Cotton fabric modified and the modification rate determination
Cotton fabric in full no foam soap lotion soap, hot water, cold water and drying pre-treatment process to remove the fabric surface stains and impurities. Take a certain amount of benzoyl chloride, sodium carbonate and an anionic softener added to water and heated until all dissolved, the modifier solution. Pretreated cotton fabric the modified solution immersed rolled (dip-rolling, rolling over 80%) → pre-drying (80 ℃ × 60 s) → hot air curing → cooling → hot water (70 ~ 80 ℃, washed many times) → drying (80 ° C X60 ~ 90 s), set aside.

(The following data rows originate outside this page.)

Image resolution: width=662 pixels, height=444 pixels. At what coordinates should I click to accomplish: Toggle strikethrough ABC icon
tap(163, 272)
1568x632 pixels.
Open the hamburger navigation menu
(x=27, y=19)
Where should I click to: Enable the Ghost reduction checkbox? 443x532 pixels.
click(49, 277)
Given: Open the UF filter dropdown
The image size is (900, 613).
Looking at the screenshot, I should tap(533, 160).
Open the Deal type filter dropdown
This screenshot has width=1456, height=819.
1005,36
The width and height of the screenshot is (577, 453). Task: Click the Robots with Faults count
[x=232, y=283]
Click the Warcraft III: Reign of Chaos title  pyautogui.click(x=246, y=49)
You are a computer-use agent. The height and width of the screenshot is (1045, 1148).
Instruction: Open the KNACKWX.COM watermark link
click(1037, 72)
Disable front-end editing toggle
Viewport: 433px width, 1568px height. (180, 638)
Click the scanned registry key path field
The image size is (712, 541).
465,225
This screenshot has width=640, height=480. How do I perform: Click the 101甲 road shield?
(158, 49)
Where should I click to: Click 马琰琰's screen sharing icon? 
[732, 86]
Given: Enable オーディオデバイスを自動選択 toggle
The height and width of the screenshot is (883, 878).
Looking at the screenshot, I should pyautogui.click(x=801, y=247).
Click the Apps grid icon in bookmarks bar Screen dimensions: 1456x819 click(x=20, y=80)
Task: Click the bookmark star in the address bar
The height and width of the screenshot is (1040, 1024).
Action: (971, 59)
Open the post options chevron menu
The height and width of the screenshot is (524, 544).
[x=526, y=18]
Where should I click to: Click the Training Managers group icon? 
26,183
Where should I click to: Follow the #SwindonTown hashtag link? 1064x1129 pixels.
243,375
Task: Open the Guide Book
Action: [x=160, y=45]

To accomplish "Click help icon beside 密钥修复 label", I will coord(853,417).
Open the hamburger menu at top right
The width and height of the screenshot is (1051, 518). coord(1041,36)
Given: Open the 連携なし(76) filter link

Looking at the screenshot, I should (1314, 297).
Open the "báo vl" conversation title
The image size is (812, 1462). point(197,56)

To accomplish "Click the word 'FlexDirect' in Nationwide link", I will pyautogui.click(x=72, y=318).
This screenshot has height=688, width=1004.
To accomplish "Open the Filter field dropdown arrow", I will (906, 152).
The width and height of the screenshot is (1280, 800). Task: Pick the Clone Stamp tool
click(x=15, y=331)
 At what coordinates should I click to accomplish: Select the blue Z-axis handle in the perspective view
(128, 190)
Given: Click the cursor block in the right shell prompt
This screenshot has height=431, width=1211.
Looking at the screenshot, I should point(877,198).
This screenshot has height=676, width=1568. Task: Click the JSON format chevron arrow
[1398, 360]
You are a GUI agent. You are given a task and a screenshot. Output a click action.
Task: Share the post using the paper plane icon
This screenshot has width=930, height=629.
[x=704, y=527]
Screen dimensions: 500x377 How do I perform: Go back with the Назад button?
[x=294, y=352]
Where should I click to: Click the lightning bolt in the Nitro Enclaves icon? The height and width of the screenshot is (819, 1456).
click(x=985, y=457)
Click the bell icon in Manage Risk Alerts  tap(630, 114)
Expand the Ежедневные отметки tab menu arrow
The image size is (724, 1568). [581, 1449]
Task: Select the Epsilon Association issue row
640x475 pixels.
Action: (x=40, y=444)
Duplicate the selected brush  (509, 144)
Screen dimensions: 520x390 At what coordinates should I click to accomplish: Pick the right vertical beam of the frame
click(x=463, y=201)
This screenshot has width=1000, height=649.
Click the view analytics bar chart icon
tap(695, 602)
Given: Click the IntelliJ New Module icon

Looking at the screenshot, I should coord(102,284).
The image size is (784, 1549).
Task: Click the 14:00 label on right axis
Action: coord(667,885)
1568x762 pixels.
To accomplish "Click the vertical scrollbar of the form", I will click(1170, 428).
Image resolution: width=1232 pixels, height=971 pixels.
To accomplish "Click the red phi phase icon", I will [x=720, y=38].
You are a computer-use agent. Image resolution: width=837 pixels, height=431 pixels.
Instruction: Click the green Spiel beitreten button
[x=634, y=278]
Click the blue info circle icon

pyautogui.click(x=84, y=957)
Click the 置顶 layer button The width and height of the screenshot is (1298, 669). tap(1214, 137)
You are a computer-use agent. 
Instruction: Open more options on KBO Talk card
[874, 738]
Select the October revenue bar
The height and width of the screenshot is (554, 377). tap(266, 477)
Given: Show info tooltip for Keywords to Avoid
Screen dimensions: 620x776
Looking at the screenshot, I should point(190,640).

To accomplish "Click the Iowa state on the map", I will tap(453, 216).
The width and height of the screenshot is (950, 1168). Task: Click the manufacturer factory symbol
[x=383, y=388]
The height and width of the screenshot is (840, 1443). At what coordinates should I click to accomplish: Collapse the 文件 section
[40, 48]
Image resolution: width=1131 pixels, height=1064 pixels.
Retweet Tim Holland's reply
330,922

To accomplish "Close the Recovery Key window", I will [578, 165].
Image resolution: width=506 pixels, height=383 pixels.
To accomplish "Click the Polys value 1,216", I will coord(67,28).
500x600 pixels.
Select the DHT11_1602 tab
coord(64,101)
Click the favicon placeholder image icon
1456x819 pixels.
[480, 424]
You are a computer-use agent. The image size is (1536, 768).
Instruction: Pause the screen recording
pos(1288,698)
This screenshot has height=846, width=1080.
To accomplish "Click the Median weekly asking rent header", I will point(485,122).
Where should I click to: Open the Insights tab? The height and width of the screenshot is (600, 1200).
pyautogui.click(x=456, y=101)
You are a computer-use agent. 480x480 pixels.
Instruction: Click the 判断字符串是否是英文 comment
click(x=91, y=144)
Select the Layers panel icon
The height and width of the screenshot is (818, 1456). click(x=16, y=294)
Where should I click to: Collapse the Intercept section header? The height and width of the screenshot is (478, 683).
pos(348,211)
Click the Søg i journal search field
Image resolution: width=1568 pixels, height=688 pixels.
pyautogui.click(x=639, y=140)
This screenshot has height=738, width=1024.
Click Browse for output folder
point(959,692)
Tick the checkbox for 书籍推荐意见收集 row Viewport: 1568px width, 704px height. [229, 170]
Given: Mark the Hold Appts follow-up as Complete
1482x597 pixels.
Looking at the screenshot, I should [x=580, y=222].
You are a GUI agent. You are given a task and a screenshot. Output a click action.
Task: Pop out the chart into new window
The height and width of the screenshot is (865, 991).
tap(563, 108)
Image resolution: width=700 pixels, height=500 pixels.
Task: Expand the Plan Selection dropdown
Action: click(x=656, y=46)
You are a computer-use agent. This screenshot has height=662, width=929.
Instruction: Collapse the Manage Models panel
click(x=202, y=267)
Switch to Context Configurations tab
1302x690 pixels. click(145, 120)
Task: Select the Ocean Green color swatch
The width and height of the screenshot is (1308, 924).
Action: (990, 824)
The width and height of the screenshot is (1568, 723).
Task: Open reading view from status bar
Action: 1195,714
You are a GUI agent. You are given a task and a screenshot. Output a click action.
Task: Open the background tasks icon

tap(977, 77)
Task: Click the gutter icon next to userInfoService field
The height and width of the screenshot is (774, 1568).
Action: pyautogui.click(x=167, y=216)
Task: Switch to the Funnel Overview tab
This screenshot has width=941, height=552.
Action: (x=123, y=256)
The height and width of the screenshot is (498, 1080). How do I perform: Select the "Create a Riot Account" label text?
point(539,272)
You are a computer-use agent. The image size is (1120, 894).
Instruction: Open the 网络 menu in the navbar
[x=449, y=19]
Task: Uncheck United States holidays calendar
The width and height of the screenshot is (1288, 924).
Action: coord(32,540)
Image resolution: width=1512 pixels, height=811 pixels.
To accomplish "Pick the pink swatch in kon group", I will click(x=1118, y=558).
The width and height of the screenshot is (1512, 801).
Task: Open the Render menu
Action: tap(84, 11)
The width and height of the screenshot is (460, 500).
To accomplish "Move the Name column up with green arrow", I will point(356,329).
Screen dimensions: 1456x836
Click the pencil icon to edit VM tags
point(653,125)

The modified fiber modified according to the formula (1) the degree of substitution (DS):
Since the graft reaction takes place in three hydroxyl groups, so in the calculation of the modified degree of substitution to be multiplied by 3. Before weighing the fabric is placed in a constant temperature and humidity for 24 h and multiple parallel test.
Printing Process
With different molecular weight of polyethylene glycol (PEG 200, PEG 400 and PEG 1000) the preparation of solutions of different concentrations spare as printing pretreatment solution; then modified cotton fabric pretreatment liquid immersed rolling (two dip rolling, rolling over 80%), then dried (80 ° C × 60 - 90 S); silicone trademark machine work table, placed in a bottom-up order the interlining, modified cotton and printing paper, and thereafter transfer printing (pressure of 121.59 kPa); Latest hot water (60 ° C X2 times), drying (80 ° C × 60.90 s).